═══ ТЕКСТОВЫЙ БЛОК ═══

Неизвестно - zolotussky zoil
Если Василий Белов призывает «отрешиться от иллюзий», то Федор Абрамов, как бы соглашаясь с ним, включает в число этих иллюзий и идеализацию мужика. Дневники велись в нелегкие для Абрамова дни, когда он как бы вступил в конфликт с народом, написав и напечатав «Письмо к землякам». Были противники у «Письма» и среди тех, кто, как и Абрамов, посвятил свои произведения деревне.
Да и сам Абрамов, как мы теперь видим, сомневался в пользе своей затеи. Не так- то легко было ему, писавшему о злоключениях и бедствиях народа, защищавшему всю жизнь народ, сказать, что во многих приключившихся с ним несчастьях виноват сам народ. Вот одна из записей в дневнике: «Все в сомнениях насчет письма. Не похожа ли на выпендривание моя затея?
И потом, потом — не отвод ли это грозы от начальства? Не пособничество ли объективно? Может, и пособничество. Да где же выход? Пока народ не возьмется за свои дела сам — ничего не будет. А кроме того, надо, очень надо помыть и поскрести наших людей».
И далее: «Кадение народу, беспрерывное славославие в его адрес — важнейшее зло.

═══ ДОСТУПНЫЙ СПИСОК ═══

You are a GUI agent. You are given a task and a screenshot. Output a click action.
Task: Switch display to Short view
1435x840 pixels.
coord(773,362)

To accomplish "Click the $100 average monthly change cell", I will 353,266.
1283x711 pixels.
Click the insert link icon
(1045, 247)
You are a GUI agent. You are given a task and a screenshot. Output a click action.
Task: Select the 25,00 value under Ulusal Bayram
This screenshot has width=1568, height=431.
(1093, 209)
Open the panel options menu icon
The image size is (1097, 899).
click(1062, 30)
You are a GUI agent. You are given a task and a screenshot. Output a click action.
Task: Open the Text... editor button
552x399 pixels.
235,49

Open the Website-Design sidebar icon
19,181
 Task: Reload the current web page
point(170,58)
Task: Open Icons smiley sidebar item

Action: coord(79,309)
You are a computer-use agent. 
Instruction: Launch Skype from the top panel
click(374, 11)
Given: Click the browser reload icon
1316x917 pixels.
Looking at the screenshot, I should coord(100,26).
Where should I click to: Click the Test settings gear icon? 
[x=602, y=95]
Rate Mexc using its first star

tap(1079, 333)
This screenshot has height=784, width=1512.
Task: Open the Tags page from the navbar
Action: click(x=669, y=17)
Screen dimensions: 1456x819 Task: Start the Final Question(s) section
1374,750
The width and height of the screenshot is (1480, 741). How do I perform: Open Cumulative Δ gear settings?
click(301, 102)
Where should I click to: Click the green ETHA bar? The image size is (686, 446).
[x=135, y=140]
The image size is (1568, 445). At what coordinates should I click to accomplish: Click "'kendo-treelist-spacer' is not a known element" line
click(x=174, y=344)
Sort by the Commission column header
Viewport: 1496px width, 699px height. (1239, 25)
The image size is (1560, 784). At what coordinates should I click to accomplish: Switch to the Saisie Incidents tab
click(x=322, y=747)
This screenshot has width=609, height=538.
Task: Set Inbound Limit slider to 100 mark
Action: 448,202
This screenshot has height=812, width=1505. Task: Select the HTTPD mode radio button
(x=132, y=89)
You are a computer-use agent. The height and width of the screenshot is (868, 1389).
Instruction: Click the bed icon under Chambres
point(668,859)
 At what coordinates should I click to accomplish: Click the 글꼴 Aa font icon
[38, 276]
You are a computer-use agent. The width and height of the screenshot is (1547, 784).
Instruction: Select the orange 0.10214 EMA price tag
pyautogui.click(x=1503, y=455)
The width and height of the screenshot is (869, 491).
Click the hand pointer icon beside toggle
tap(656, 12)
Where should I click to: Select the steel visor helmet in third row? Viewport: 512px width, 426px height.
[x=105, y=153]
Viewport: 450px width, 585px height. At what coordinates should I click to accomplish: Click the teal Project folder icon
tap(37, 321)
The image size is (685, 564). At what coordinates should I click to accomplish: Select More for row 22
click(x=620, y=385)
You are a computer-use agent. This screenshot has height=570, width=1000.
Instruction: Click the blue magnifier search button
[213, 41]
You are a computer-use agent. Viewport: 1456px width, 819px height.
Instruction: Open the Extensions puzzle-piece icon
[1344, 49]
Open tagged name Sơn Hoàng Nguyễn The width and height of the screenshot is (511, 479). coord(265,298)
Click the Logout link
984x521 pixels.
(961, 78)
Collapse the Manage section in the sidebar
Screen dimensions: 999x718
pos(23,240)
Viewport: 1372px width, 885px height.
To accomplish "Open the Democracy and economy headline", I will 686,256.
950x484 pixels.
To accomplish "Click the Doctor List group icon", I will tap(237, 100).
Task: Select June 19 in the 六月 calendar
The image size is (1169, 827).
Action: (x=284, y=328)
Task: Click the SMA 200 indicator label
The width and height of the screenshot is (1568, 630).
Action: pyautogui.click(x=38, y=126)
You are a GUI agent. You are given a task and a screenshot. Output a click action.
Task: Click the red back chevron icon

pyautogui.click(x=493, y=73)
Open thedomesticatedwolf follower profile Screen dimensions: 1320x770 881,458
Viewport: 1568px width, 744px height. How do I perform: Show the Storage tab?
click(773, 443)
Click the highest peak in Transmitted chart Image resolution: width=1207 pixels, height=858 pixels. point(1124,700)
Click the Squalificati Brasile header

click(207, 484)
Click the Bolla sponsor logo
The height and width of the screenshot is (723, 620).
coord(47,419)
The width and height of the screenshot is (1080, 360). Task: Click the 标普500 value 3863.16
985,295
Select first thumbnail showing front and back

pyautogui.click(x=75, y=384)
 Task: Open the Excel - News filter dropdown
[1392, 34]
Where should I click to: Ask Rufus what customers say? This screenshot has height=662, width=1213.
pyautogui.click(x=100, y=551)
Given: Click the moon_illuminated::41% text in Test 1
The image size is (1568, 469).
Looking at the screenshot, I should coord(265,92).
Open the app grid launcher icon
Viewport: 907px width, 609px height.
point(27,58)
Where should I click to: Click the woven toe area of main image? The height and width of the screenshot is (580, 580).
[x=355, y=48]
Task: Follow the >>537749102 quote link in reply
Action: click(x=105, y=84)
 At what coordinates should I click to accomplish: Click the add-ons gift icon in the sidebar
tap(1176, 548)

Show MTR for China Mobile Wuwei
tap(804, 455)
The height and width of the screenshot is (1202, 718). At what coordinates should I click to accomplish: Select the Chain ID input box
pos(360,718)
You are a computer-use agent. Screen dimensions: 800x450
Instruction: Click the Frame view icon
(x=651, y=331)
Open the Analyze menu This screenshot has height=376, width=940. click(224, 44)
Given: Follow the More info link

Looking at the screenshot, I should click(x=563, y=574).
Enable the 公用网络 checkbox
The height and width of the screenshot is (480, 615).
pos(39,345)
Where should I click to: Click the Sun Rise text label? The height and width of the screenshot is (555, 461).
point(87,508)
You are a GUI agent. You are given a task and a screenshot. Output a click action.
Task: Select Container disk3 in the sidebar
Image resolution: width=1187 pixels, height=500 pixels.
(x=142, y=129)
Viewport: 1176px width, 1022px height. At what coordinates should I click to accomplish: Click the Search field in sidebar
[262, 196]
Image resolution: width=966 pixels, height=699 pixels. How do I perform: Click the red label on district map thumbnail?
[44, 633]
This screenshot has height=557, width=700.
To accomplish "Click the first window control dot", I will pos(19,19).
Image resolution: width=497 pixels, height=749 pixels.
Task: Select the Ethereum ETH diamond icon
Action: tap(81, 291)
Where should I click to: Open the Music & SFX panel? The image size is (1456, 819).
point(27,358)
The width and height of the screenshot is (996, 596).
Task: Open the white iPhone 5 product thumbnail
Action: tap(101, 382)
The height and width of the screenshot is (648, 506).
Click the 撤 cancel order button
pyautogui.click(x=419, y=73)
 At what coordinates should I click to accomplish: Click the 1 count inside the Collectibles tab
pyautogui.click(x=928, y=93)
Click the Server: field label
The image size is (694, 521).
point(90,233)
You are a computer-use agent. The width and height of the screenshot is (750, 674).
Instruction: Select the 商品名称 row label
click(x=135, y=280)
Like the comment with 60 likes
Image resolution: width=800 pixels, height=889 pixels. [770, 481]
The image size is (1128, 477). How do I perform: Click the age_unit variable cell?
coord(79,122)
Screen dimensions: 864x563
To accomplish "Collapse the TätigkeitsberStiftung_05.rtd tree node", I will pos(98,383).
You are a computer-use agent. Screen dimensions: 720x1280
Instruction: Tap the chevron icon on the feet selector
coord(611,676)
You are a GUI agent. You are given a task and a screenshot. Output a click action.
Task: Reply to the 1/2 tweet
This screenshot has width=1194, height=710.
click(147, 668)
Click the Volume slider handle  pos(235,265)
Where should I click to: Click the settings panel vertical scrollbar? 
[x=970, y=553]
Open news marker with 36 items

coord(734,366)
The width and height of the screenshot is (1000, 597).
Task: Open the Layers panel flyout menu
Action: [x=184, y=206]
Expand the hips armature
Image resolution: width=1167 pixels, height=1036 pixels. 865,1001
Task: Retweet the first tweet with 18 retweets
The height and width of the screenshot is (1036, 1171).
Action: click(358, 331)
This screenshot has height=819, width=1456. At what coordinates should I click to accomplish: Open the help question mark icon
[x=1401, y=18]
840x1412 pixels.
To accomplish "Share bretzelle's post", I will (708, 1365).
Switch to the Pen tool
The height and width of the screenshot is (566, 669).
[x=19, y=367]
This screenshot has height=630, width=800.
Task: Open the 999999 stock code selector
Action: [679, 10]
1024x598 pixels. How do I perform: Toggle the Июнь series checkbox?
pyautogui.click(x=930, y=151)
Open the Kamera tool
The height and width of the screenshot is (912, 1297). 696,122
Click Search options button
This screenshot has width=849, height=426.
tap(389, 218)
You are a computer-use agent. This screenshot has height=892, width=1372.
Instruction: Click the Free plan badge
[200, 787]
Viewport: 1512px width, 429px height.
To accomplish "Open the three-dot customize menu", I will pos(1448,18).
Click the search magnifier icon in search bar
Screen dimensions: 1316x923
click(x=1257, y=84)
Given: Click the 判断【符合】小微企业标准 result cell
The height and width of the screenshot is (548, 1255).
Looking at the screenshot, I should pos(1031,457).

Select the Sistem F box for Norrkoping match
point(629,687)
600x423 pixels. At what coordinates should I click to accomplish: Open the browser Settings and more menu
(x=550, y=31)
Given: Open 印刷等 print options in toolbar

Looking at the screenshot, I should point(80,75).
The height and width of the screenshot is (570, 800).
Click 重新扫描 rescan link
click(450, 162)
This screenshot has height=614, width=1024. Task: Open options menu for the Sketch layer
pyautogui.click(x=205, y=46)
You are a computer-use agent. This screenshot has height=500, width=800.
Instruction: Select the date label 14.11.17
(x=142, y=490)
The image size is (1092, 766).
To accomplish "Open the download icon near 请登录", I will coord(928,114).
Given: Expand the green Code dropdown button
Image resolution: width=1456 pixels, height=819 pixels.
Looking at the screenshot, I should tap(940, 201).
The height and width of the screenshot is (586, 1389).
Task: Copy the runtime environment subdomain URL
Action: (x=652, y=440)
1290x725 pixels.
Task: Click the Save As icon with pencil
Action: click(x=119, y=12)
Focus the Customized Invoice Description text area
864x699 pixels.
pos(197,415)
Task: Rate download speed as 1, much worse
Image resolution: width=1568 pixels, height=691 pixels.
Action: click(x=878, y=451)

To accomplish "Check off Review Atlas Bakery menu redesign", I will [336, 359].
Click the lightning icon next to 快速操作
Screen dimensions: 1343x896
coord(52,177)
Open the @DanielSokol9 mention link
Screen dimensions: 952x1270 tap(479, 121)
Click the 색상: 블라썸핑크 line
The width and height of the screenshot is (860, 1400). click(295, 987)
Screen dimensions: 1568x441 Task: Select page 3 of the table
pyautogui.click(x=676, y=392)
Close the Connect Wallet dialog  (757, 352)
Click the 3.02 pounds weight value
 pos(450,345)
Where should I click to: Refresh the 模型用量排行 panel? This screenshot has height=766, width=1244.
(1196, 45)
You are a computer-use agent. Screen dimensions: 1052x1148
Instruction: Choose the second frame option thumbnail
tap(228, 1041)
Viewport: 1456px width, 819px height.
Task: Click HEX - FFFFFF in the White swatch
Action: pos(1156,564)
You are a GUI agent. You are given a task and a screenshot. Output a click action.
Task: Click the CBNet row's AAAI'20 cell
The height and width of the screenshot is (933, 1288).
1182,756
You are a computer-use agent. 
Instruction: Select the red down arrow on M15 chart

═══

ЗАДАНИЯ К ВЫПОЛНЕНИЮ:
1 - Какое письмо, по словам текста о дневниках Федора Абрамова, Абрамов написал и напечатал?
2 - Перепишите из списка строки, начиная со строки с «Select the Sistem F box for Norrkoping match» и заканчивая строкой с «Looking at the screenshot, I should point(80,75).», включая обе.
Список никак не связан с текстом о дневниках Федора Абрамова.

ОЖИДАЕМЫЕ РЕЗУЛЬТАТЫ:
1 - «Письмо к землякам».

2 -
Select the Sistem F box for Norrkoping match
point(629,687)
600x423 pixels. At what coordinates should I click to accomplish: Open the browser Settings and more menu
(x=550, y=31)
Given: Open 印刷等 print options in toolbar

Looking at the screenshot, I should point(80,75).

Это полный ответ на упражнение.